• _AIM OF THE EXERCISE_
Return nothing but the lines from the line with "Given: Select the 08/19 date on the time axis" through the last line of the entries that follow, copied exactly and free of pictures.

• _MATERIAL FOR THIS EXERCISE_
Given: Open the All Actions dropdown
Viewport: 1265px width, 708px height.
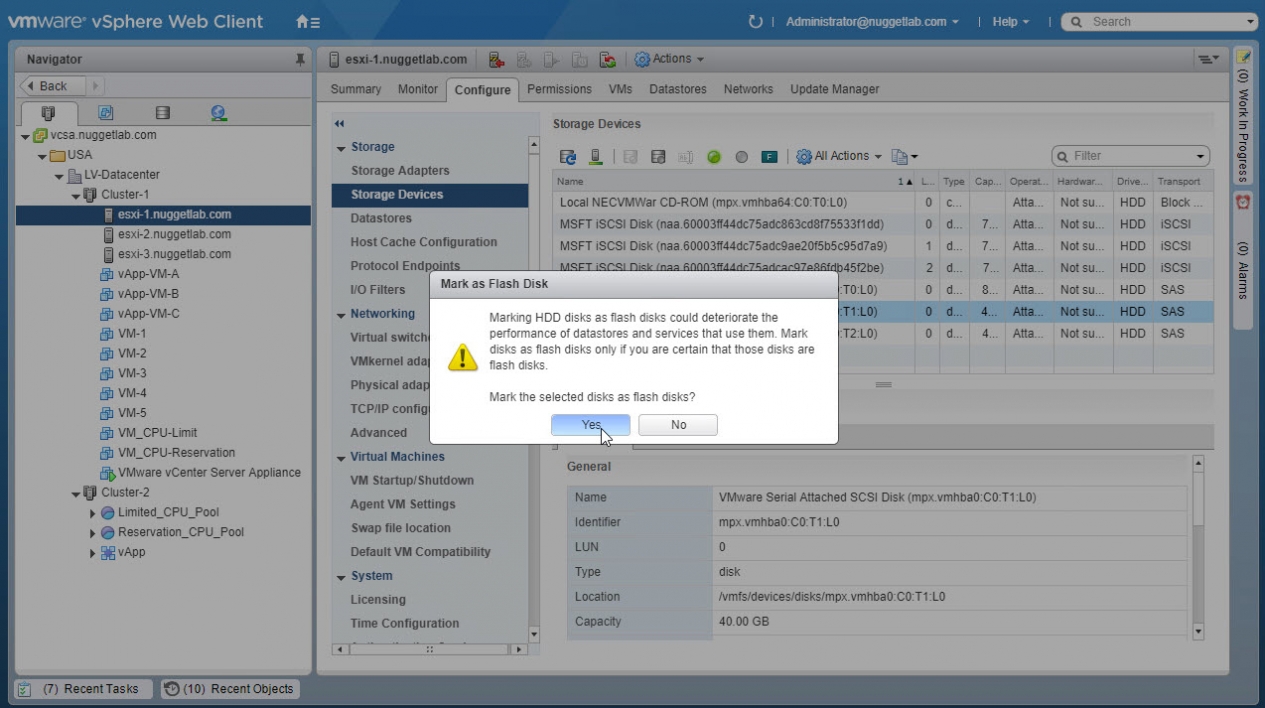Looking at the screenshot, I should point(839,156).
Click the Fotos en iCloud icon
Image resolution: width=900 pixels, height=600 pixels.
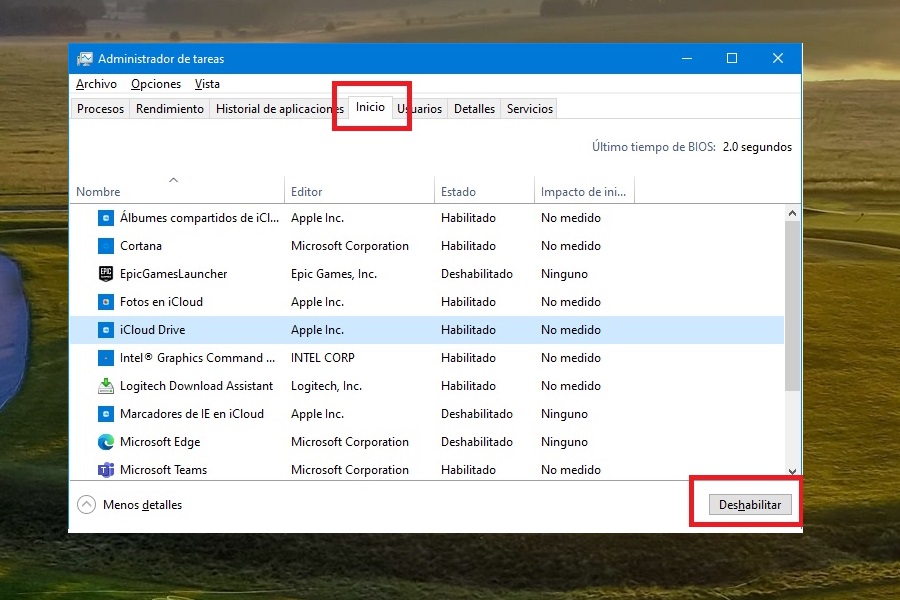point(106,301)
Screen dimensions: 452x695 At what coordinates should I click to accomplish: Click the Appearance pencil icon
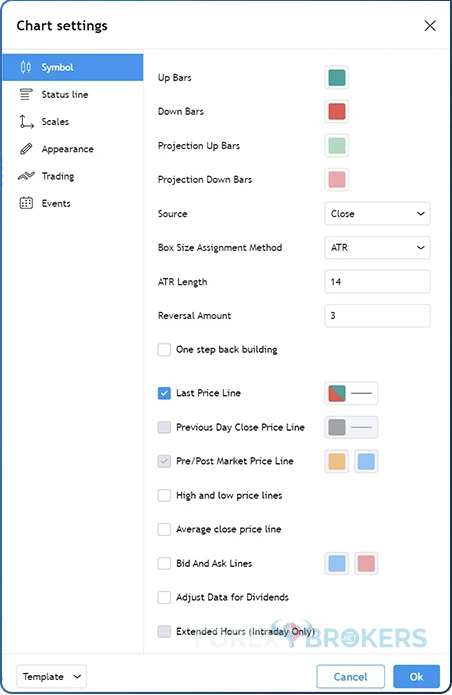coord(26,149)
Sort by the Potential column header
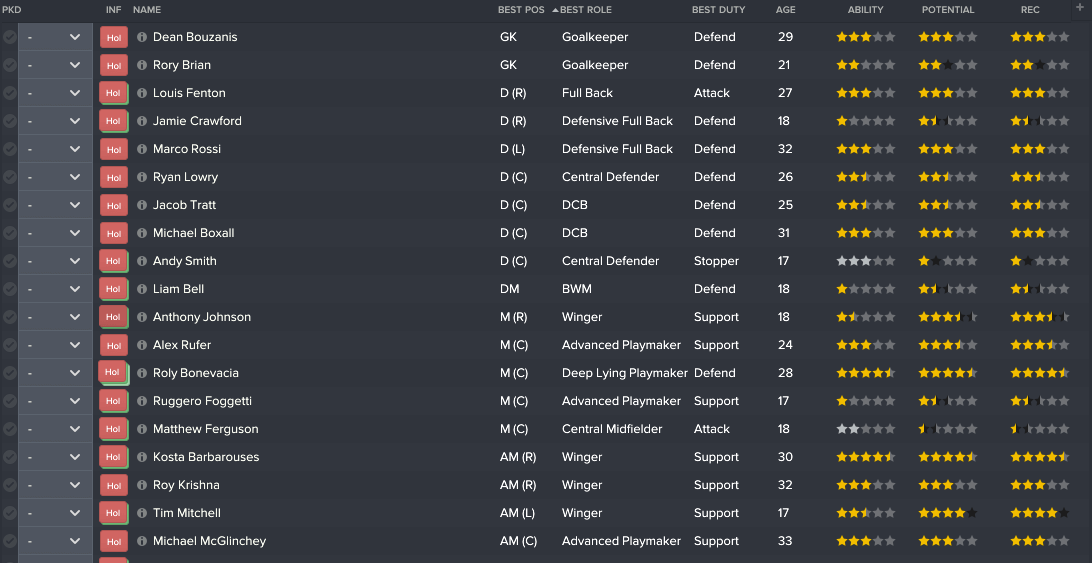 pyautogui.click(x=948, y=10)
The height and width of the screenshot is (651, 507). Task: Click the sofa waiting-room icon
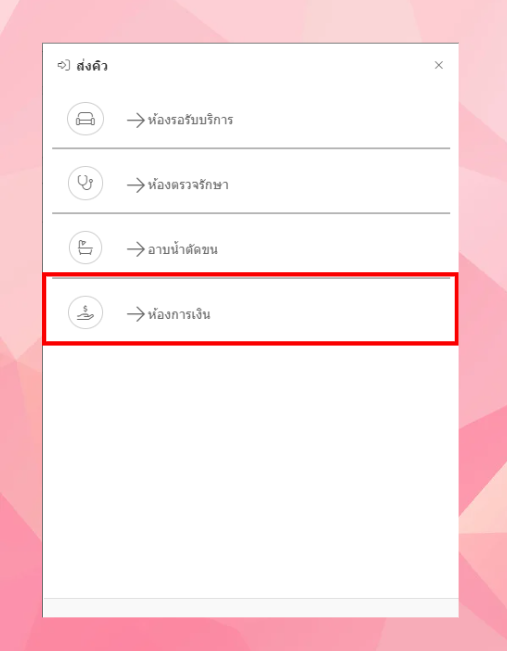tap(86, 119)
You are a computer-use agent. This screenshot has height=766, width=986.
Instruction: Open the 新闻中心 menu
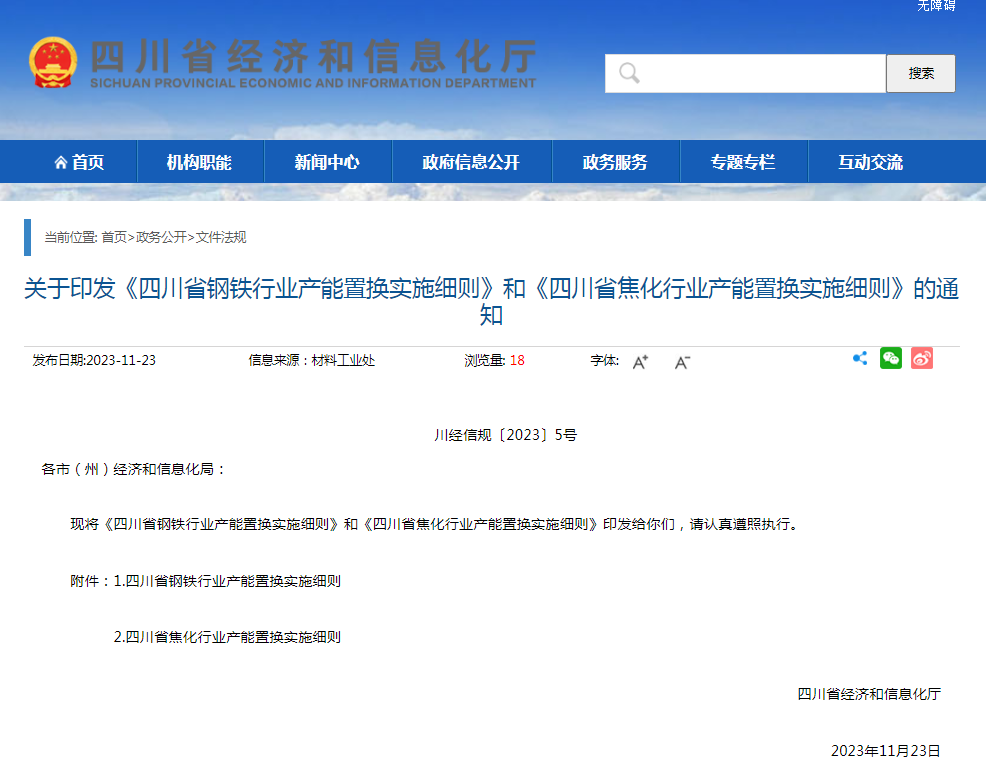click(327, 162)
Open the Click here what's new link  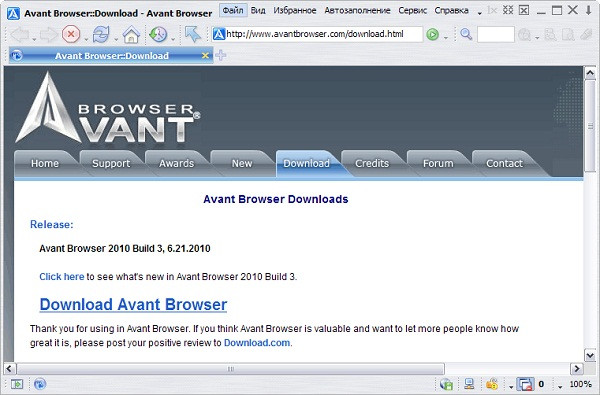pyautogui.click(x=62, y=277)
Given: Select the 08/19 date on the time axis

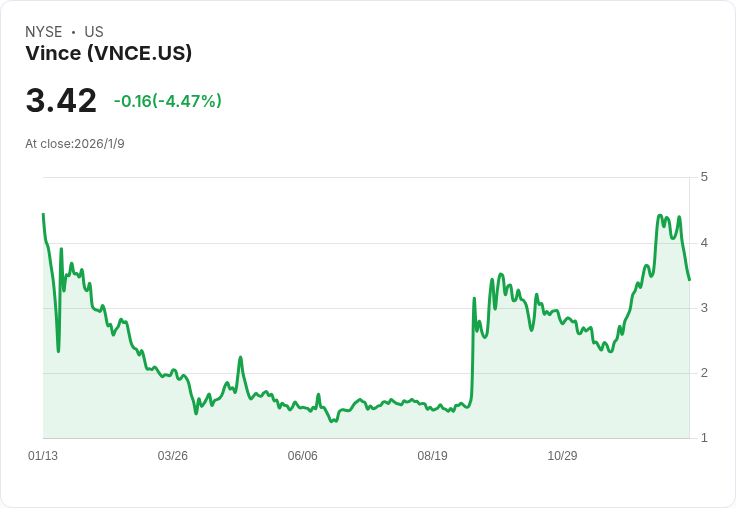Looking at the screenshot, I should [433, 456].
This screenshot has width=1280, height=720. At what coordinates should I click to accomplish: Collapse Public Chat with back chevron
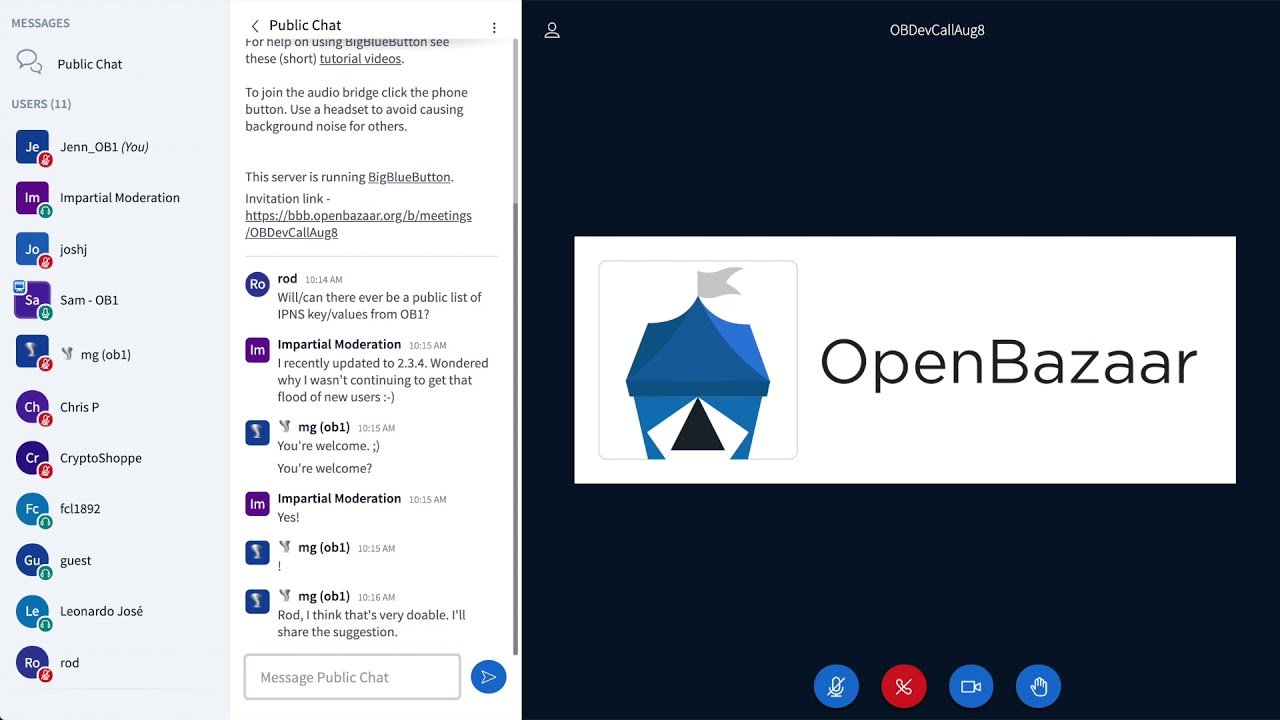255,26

• _YOUR RESPONSE_
Given: Select the 08/19 date on the time axis

Looking at the screenshot, I should [433, 456].
This screenshot has width=1280, height=720. At what coordinates should I click to accomplish: Collapse Public Chat with back chevron
255,26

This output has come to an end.